Task description:
I need the lines from the one holding "The height and" to the last line of the data below repeated exactly, both included, without pictures.
BEGIN Material shown
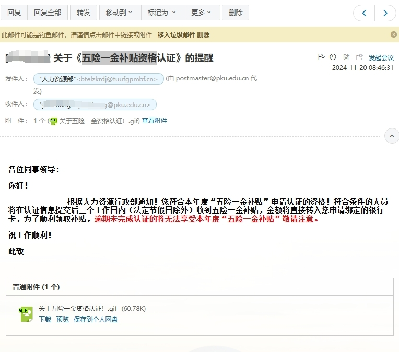The image size is (399, 352).
Task: Click the GIF attachment file icon
Action: (x=26, y=313)
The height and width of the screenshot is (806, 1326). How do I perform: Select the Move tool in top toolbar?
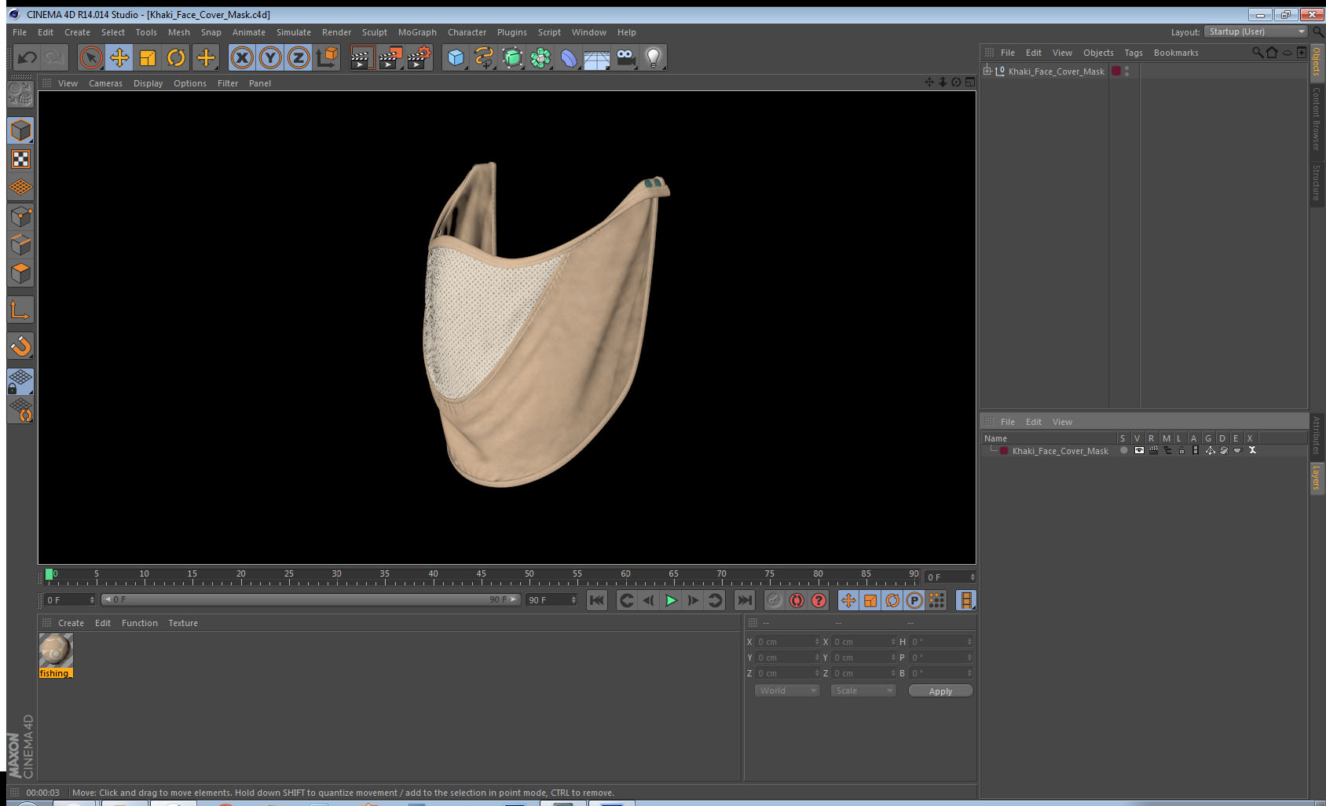[x=119, y=57]
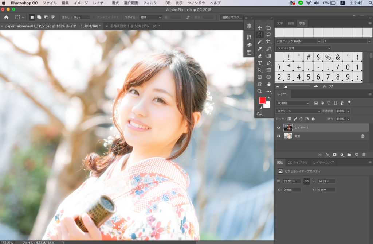Hide レイヤー 1 via its eye icon
Screen dimensions: 373x244
(x=279, y=128)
END Material shown
Answer for the task:
The height and width of the screenshot is (806, 1326). How do I perform: Select the Move tool in top toolbar?
[x=119, y=57]
Hide レイヤー 1 via its eye icon
Screen dimensions: 373x244
(x=279, y=128)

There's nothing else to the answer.